Third issue in the new Godzilla series, still under the wing of writer Duane Swierczynski and artist Simon Gane, and the eb and flow of the series is taking shape. The roster of characters introduced in the last issue is now set loose on a couple of monsters, giving the humans versus kaiju story line it's make or break moment. In terms of how it stakes up, it's an interesting read, although the humans seem to be having it a little too easy in the third issue, while artist Gane is fitting well with the material.
The plot begins where the last issue left off, with Boxer and Claire Plangman frantically trying to repair the Headache Beam while Anguirus is quickly approaching. Harrison provides some last minute transportation to rescue them, while the crew successfully defeats the monster thanks to explosives planted by Urv. With their new found success, the crew goes after Kumonga, Rodan, Battra and a new creature emerging in Japan.
First, one will have to forgive how the story starts out. Anguirus was nearly on top of them at the end of Godzilla #2, while here he is much further out and rolling toward them. Second, somehow Harrison is able to run off, get a car, hot wire it (according to him, in four seconds) and drive it back before Anguirus is able to roll to Boxer and Claire's position. Anyway you slice it, the monster must have been going almost 5MPH for that to even work. For those curious, the entire scene is included in the preview.
Okay, nitpicking aside and please stop reading to avoid spoilers as punches will not be withheld, the story shapes up with the human mercenary versus kaiju plot in full swing. The group has their first success with Anguirus followed by another with Kumonga, a failed attempt on Rodan and another success with Battra... personally, that's a lot of ground to cover for a single issue. Many of the fights only have their conclusion focused on. That's a particular shame with some like Kumonga, since he has a history with Urv and there was certainly enough meat there to draw that out. In fact, the issue probably would have been stronger had they focused more on some of the adventures with capturing them, showing the group's larger plans in action leading to the eventual defeat of the monster, rather than skipping to a bullet point rundown.
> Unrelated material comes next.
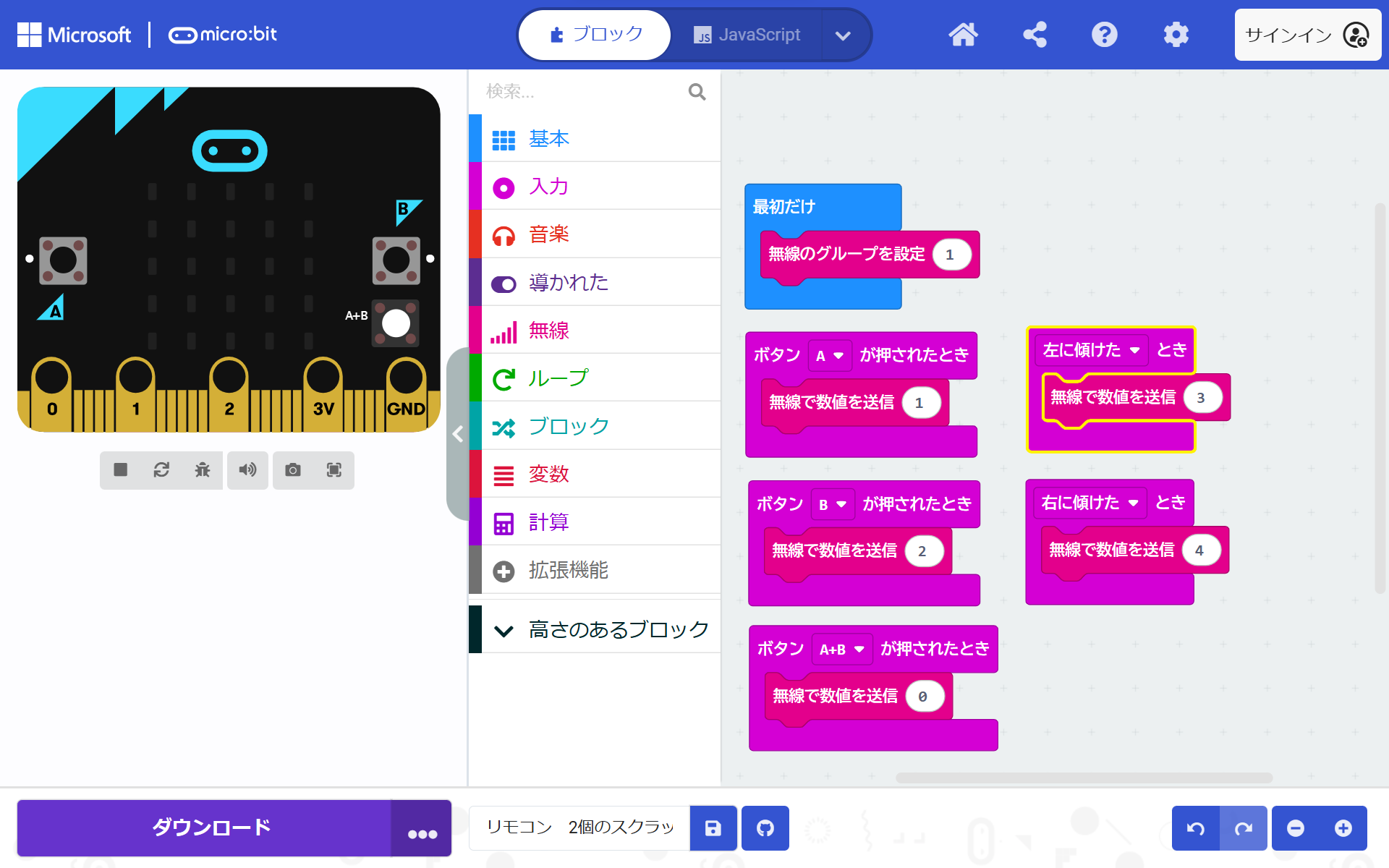Viewport: 1389px width, 868px height.
Task: Restart the simulator with the reload icon
Action: point(161,470)
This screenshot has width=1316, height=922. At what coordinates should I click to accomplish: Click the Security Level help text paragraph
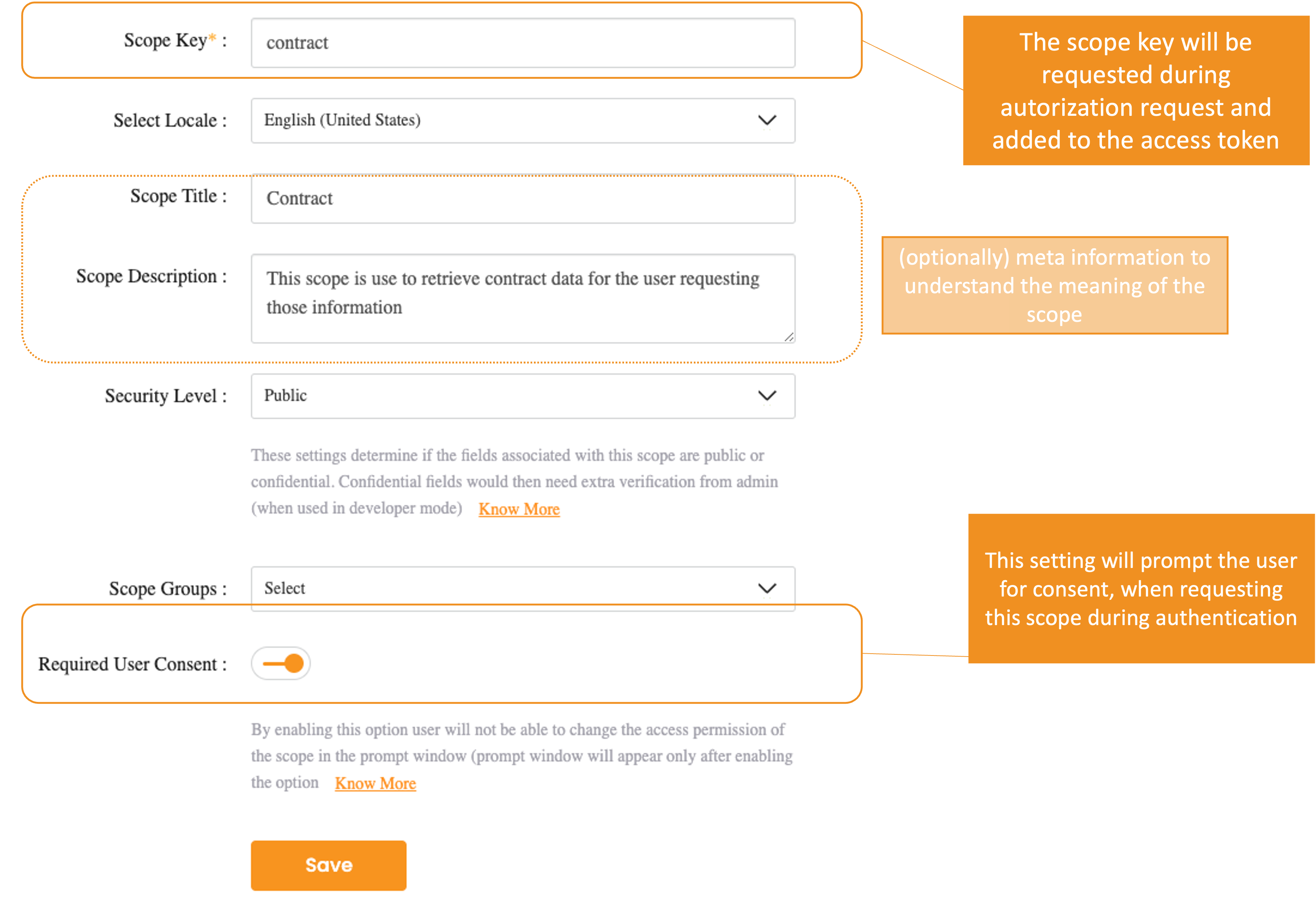pos(514,482)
That leads to the Battra conflict, which is the one that seemed most implausible. I can buy how they captured Anguirus, I can believe that they got Kumonga toward a mountain that they could detonate, and I was even impressed that they gave Rodan the honor of not being taken down (since he has been on the receiving end of comics lately)... but with tackling Battra the group felt over their head. First, this one has a beam weapon, and is already trying to blast the group. Second, they end up trapping her in a giant, electrified kevlar net. That seems okay, but what's stopping her from continuing to blast everything with her prism beams while inside? The net has large enough holes to keep her firing away. Oh well, I guess sequences like these will perhaps read odd to diehard genre fans, but for comic readers less familiar with the movie framework it will probably seem like senseless nitpicking.
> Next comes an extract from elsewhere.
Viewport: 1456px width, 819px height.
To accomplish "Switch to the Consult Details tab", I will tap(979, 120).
As for the art, Simon Gane is both great and so-so here. His monsters are fantastic, in particular Anguirus while he has mastered the look of Rodan who harks back to the one in Rodan (1956). The detail in the monsters themselves are great, although on the flip side the human cast is often less refined and more loose in their appearance. I'm sure fans are pleased that the monster aspect is done with such care, and I will admit that of the two to focus on, Gane made the right call... although it would be great to see the human cast fleshed out in detail a bit more.
In regards to the covers, another strong selection for this issue. In terms of best of show, the Battra cover by Matt Frank is simply stunning. It's an incredible action shot, with a great contrast of colors that makes the image pop. Simply put, the art work is one of the best covers Frank has done so far. Zach Howard also returns to do an Anguirus cover this time, which is the most true to the subject matter of the three. It's an interesting piece, although not quite as strong as the other two. That leads to the Jeff Zornow cover featuring Godzilla, which has the creature grasping a battleship with an amazing amount of detail placed into the King of the Monsters.
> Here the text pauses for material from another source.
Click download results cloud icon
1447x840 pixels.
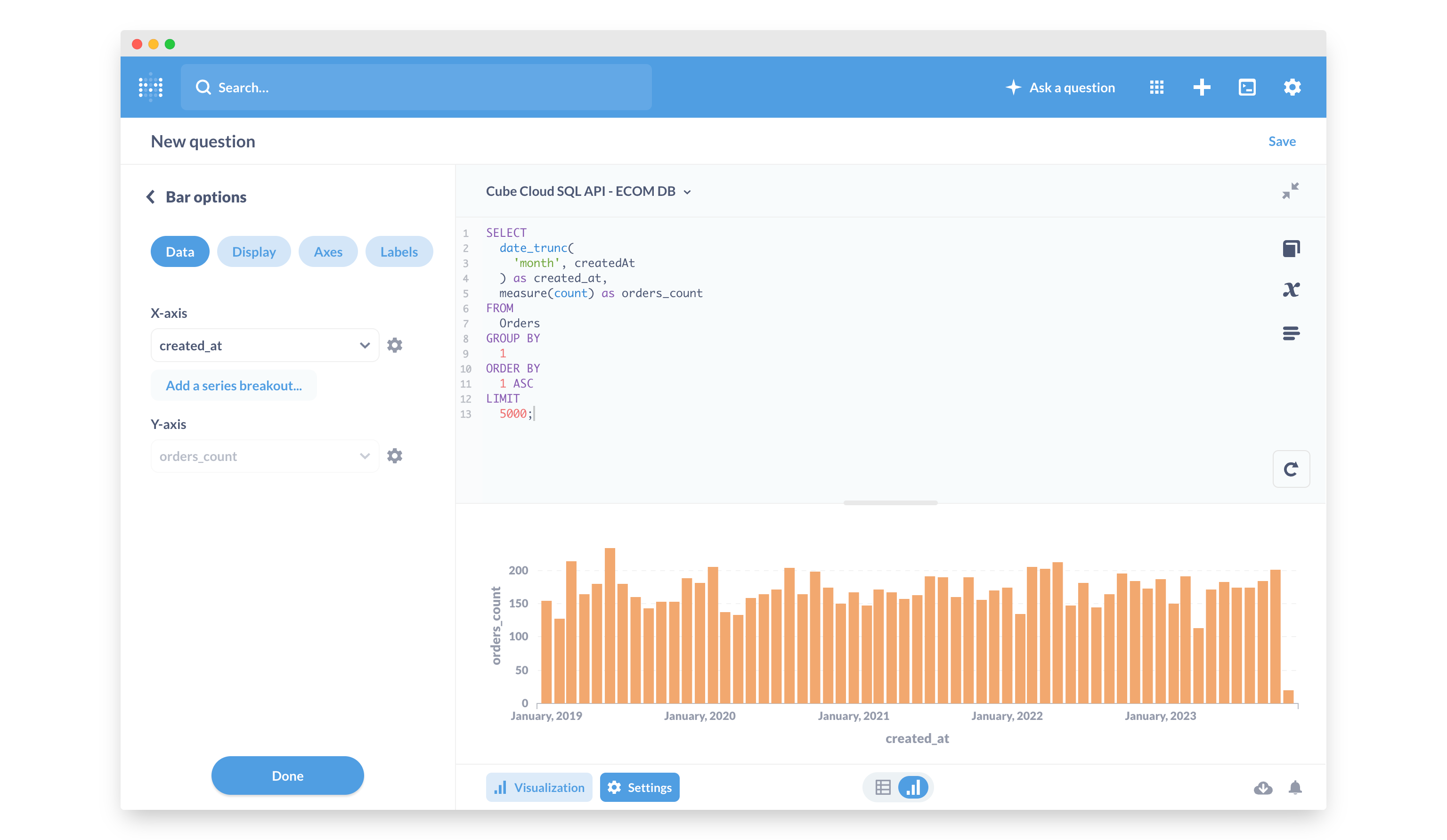pos(1263,787)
Overall, the issue is okay. Right now, the humans seem to be having it a bit too easy, taking down three kaiju in a single issue. The third comic ends on a cliffhanger and while I preferred the second issue for fleshing things out a bit more, still have a vested interest in how this progresses although I'm hoping for a bit more of a personality to emerge from the human cast to make the reader connect with them more.